My attempt: \begin{align} f(z) &= \frac{1}{(z^2+4)^3}\\ &= \frac{1}{(z+2i)^3(z-2i)^3}\\ \end{align} Here we see $z=2i$ is a 3rd order pole.

A Laurent series is defined with respect to a particular non-analytic point $z_0$ and a path of integration C. The path of integration must lie in an annulus surrounding $z_0$ and so \begin{align} f(z) &= \sum_{n=-\infty}^\infty a_n(z-z_0)^n % = \sum_{n=0}^\infty a_n(z-z_0)^{n} % + \sum_{n=1}^\infty b_n(z-z_0)^{n} \end{align} where \begin{align} a_n &= \frac{1}{2\pi i}\oint_C \frac{f(z)dz}{(z-z_0)^{n+1}}\\ % && \text{Regular Part}&\\ % b_n &= \frac{1}{2\pi i}\oint_C \frac{f(z)dz}{(z-z_0)^{-n-1}} \label{eq:laurentb} % && \text{Principle Part} & \end{align} We find the $a_n$ term using $z_0=2i$, \begin{align} a_n &= \frac{1}{2\pi i}\oint_C \frac{\frac{1}{(z+2i)^3(z-2i)^3}}{(z-2i)^{n+1}}\\ a_n &= \frac{1}{2\pi i}\oint_C \frac{1}{(z+2i)^3(z-2i)^{n+4}} \end{align} and from Cauchy's Integral Formula we can find the residue $(n=-1)$ term, \begin{align} a_{(-1)}&=\frac{1}{2\pi i}\oint_C \frac{1}{(z+2i)^{3}(z-2i)^{-1+4}}\\ &=\frac{1}{2\pi i}\oint_C \frac{1}{(z+2i)^{3}(z-2i)^{3}}\\ &=\frac{1}{2\pi i}\oint_C \frac{1}{(z+2i)^{3}(\sqrt{z}+\sqrt{2i})} \frac{1}{(z-2i)(\sqrt{z}-\sqrt{2i})}???? \end{align}

I can't seem to get anywhere near a correct answer ($Res(f;2i) = -3i/512$).

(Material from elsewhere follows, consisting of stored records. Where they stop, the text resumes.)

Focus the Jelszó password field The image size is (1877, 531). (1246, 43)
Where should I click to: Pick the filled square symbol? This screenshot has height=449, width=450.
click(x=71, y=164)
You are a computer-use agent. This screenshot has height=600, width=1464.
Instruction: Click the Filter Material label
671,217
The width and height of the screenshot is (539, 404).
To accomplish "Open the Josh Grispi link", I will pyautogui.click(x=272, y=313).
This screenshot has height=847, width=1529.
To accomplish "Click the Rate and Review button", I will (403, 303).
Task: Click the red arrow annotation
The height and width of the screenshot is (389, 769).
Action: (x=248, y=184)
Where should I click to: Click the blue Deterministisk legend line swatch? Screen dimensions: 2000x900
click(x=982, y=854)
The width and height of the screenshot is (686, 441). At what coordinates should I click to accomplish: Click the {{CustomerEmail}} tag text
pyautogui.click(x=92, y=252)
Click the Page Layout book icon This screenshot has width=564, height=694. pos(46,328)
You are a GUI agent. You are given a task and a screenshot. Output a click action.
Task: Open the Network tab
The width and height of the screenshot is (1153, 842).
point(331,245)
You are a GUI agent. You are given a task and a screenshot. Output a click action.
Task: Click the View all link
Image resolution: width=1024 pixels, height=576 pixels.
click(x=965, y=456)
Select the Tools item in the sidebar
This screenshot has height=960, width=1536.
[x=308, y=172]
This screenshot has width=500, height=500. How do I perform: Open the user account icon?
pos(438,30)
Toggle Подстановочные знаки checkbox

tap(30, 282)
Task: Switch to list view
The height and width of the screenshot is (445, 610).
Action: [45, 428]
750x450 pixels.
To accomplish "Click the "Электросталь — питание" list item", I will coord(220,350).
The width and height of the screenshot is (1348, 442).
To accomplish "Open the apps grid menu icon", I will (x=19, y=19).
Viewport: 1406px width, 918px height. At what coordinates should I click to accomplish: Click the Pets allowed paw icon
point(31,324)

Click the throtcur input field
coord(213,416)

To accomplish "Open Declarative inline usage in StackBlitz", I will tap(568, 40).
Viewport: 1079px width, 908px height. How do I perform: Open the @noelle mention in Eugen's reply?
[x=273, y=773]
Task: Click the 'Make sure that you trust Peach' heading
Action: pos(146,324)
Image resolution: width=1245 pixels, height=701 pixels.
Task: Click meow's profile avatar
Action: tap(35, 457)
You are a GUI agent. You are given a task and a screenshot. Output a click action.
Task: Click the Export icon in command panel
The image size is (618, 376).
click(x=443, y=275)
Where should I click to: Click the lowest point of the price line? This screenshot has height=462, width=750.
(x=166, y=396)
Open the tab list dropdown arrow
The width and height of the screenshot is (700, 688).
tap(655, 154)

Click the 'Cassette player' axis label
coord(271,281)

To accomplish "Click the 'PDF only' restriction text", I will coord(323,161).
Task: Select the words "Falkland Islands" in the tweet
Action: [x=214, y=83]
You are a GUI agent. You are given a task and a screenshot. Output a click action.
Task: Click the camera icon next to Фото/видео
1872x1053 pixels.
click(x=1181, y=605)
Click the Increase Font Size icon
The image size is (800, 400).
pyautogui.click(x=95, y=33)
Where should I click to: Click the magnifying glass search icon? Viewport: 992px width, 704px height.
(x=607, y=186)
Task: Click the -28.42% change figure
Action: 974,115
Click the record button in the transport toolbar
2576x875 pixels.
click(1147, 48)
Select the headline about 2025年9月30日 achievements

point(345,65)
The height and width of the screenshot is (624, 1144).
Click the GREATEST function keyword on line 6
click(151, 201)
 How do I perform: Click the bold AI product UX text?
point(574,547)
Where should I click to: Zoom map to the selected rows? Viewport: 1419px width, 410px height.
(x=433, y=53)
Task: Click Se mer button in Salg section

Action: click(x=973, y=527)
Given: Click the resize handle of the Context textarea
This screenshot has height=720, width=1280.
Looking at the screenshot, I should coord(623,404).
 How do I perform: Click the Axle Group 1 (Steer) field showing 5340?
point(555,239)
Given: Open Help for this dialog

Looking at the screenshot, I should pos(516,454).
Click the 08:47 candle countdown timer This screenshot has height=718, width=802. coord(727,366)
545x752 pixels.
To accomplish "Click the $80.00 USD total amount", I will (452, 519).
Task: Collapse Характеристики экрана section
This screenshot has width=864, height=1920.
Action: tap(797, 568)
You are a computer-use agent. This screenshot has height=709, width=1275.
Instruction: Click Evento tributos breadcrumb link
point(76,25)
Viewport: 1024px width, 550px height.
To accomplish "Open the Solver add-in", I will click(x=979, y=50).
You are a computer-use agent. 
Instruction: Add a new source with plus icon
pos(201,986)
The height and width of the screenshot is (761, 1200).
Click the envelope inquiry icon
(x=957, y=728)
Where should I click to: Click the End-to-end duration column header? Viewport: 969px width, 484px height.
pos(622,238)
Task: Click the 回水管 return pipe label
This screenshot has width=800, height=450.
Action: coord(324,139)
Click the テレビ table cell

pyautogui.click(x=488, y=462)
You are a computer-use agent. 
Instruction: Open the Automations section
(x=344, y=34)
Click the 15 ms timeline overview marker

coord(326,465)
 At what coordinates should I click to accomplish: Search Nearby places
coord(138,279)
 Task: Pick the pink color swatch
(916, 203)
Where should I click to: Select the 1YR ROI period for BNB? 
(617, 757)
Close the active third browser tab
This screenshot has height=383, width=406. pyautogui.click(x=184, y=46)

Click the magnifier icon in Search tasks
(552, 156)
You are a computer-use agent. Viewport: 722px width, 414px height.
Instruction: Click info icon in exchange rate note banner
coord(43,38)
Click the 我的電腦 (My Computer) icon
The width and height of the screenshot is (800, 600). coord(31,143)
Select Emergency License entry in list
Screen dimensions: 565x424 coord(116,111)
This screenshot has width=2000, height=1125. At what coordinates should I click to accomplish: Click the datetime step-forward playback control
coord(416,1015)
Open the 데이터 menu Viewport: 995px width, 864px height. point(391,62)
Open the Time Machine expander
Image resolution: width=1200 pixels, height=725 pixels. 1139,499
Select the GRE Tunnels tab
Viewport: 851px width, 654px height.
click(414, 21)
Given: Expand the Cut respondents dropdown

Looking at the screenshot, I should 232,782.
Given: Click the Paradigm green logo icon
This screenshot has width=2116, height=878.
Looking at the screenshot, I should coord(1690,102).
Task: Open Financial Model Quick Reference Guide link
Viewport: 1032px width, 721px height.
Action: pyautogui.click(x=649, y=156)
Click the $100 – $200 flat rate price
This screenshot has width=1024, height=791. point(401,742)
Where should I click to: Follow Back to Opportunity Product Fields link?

I'm supposed to use the Laurent expansion at $z=2i$ and ultimately find the $z^-1$ coefficient, but I'm so lost.... I've also tried partial fraction expansion, but am running in circles. Engineering student here, so be nice ;)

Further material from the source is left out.